The pipeline has been constructed and is now being filled with natural gas. However, before any gas flows to Germany, Russia’s Nord Stream 2 faces a bumpy route, with its new leaders adopting a more dubious tone toward the project and tensions rising over Russia’s force deployment near the Ukrainian border.

The pipeline, which Ukraine, Poland, and the United States oppose, is awaiting final clearance from Germany and the European Union in order to bypass other nations and begin delivering natural gas straight to Europe. The continent is experiencing a gas crisis, which has caused prices to skyrocket, driving inflation and prompting concerns about what would happen if supplies run out.

The US has emphasized Nord Stream 2 as a means of countering any fresh Russian military action against Ukraine, and the project has already run into legal and logistical roadblocks. As European and American officials discuss how to cope with Russia’s pressure on Ukraine, political opposition — notably from EU countries such as Poland — adds to one of Russian President Vladimir Putin’s primary priorities.

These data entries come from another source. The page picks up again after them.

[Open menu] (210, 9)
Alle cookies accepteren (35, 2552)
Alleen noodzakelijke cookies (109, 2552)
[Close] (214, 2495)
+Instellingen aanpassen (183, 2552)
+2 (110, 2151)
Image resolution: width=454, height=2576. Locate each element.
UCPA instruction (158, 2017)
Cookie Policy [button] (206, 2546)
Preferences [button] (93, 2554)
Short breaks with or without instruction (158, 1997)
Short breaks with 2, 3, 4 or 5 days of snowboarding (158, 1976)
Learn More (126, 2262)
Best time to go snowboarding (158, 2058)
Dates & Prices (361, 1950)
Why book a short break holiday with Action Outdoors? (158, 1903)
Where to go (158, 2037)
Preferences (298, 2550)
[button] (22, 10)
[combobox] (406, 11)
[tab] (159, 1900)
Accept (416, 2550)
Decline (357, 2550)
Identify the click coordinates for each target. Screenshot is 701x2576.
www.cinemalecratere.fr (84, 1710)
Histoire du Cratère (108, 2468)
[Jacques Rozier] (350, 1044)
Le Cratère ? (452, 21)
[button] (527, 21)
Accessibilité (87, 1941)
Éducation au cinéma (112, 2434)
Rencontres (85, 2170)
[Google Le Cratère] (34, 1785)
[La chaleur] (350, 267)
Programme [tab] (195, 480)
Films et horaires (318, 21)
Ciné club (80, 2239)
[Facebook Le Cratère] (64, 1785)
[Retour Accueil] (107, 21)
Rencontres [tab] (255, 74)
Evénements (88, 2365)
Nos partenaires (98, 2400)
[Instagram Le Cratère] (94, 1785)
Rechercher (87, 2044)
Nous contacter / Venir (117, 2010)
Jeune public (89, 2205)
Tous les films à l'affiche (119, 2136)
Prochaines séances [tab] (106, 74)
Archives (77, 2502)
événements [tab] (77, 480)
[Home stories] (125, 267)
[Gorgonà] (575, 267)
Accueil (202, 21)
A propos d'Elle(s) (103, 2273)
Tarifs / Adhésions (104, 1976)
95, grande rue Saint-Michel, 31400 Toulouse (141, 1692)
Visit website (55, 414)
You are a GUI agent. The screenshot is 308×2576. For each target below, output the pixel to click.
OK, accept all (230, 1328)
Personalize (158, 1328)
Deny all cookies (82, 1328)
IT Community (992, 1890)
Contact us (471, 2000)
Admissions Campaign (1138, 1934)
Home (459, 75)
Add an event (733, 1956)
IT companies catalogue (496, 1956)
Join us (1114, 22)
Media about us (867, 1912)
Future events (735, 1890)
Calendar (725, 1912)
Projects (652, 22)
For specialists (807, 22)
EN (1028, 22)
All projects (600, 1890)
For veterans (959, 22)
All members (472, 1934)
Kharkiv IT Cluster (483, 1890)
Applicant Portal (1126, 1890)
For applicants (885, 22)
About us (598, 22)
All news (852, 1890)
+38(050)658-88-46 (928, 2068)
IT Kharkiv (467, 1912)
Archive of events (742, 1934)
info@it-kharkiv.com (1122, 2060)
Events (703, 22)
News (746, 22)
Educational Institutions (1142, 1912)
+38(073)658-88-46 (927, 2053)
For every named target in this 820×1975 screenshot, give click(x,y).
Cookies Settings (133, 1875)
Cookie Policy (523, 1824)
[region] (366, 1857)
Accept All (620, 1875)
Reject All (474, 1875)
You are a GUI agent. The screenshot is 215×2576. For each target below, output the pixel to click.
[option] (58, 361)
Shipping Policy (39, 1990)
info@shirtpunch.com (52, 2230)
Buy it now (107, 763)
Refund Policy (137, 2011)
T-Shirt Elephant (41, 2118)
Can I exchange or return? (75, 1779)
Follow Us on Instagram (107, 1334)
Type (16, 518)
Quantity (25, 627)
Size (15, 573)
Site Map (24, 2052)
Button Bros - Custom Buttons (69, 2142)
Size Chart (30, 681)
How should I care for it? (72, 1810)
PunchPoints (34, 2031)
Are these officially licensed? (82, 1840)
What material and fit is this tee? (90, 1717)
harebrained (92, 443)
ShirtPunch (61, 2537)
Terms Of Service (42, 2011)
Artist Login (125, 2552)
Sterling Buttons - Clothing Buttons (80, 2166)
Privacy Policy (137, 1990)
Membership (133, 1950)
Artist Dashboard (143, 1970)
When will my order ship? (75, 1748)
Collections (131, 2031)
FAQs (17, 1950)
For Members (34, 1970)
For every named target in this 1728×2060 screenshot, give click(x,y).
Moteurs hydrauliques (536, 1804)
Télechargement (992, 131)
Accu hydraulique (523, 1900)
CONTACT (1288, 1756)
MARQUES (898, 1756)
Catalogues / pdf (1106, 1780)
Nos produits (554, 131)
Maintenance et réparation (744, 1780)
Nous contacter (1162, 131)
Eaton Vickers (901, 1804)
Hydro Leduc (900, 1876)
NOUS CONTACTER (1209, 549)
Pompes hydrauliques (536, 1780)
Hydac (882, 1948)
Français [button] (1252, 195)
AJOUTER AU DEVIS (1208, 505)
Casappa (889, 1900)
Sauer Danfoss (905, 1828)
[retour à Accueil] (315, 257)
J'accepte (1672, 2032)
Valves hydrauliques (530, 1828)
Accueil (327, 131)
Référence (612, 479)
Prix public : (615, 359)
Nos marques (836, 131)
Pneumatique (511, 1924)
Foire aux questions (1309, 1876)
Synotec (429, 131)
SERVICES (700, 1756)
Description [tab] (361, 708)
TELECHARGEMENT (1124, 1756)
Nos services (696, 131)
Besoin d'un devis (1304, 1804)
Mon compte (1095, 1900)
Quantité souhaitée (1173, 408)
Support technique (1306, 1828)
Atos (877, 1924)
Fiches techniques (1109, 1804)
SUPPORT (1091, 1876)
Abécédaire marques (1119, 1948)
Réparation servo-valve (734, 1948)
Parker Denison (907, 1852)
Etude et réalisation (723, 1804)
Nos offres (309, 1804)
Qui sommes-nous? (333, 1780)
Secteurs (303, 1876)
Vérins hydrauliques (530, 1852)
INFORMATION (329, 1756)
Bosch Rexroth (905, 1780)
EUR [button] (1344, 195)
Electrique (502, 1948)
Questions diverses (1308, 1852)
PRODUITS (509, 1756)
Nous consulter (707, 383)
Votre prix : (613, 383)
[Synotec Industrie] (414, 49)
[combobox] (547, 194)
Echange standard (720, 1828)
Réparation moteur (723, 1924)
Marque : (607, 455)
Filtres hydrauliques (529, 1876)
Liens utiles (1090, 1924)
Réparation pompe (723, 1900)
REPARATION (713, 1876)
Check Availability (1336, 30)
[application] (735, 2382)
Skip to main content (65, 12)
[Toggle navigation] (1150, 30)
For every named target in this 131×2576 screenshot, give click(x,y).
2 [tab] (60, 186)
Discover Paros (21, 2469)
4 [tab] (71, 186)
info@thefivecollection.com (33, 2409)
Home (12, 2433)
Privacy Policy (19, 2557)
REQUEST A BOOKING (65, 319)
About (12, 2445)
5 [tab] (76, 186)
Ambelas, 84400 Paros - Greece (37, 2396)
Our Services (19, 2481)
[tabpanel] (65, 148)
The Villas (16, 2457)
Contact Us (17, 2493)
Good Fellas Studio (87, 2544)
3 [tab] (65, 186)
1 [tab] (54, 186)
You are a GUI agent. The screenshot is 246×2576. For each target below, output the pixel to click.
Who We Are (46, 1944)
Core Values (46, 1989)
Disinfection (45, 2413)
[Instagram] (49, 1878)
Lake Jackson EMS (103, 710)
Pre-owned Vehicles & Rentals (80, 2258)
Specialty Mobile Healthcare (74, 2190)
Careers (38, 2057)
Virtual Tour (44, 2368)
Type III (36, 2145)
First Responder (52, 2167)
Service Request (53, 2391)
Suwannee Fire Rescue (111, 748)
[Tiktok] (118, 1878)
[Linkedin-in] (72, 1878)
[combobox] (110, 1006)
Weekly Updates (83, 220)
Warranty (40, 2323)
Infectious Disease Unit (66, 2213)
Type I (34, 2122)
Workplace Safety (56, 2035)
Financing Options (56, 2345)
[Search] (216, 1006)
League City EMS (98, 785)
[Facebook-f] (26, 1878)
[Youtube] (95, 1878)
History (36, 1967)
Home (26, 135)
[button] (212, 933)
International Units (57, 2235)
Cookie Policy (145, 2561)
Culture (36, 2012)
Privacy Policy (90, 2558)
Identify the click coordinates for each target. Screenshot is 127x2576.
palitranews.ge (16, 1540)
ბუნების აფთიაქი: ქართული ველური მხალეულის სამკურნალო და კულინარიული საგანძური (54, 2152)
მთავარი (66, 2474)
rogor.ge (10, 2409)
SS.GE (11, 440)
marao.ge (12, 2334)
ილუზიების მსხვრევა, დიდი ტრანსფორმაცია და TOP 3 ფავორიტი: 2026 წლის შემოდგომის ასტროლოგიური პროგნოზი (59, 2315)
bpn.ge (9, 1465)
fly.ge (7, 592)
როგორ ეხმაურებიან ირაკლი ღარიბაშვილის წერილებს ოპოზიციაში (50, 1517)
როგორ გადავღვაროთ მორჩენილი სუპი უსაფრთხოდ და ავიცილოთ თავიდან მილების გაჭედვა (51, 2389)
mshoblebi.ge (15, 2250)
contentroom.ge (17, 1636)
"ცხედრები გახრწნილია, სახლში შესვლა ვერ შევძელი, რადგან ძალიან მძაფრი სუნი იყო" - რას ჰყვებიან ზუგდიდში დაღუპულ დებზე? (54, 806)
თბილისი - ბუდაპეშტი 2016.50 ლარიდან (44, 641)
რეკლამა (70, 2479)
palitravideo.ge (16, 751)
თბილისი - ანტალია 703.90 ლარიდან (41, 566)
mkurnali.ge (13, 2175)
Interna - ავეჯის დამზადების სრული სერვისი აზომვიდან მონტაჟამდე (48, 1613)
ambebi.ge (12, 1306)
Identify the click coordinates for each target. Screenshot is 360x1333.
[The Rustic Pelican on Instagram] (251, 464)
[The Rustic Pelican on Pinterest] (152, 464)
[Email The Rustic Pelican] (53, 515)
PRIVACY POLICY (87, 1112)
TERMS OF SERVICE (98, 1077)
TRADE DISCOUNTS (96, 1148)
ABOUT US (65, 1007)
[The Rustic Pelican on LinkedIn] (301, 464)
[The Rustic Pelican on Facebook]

Former German Chancellor Angela Merkel supported the pipeline, as did the country’s incoming leader, Olaf Scholz, who was Merkel’s finance minister at the time. However, since the Greens joined the ruling coalition, his new administration has adopted a notably more distant tone. The Green Party campaigned on the premise that the fossil fuel pipeline achieves little to combat global warming and jeopardizes EU strategic interests.

The idea, according to new German Deputy Chancellor Robert Habeck and Foreign Minister Annalena Baerbock, does not comply with EU anti-monopoly legislation.

In an interview published Sunday in the Frankfurter Allgemeine Sonntagszeitung, Habeck remarked, “Nord Stream 2 was a geopolitical miscalculation.” “Whether it will be allowed to start functioning is an open issue,” he said, adding that more “violence” means “nothing is off the table.”

Scholz has been careful in his remarks as chancellor, and it’s unclear whether he’ll go as far as US Secretary of State Antony Blinken, who has indicated that if Russia “renewed its actions” toward Ukraine, gas will flow “extremely improbable.”

When asked if an invasion would stop Nord Stream 2, Deputy German Government Spokesman Wolfgang Buechner said the pipeline is “an undertaking of a private business that is largely completed” and that regulatory approval “had no political dimension,” but added that military aggression would have “high costs and sanction.”

Scholz “never makes things totally obvious,” according to Stefan Meister, a German Council on Foreign Relations expert on Russian energy policy. “So I’m not sure under what circumstances he’d agree to shut down the pipeline.”

Nonetheless, there was “a new tone, a new rhetoric from the new German administration,” according to Meister.

The pipeline would quadruple the amount of gas piped directly to Germany by Russian-controlled gas giant Gazprom, complementing a similar pipeline under the Baltic Sea and bypassing current linkages through Poland and Ukraine. Gazprom claims that it will enable for more consistent long-term supplies while also saving billions in transit costs paid to Poland and Ukraine. The pipeline, according to Gazprom, is part of the company’s responsibility as a long-term provider of inexpensive energy to Europe, which is highly reliant on natural gas imports.

Critics argue that the pipeline strengthens Russia’s grip on Europe, puts member nations against one another, and deprives Ukraine of crucial financial help. Europe also headed into winter with depleted gas inventories, sending prices jumping to eight times what they were at the start of the year, with Putin exploiting the crisis to hammer home his case for the project’s ultimate sanction.

Gazprom did not sell gas beyond its long-term commitments, fueling suspicions about Russian intentions. According to analysts, current pipelines have ample capacity for Gazprom to send more, but the company chose to replenish domestic reserves first.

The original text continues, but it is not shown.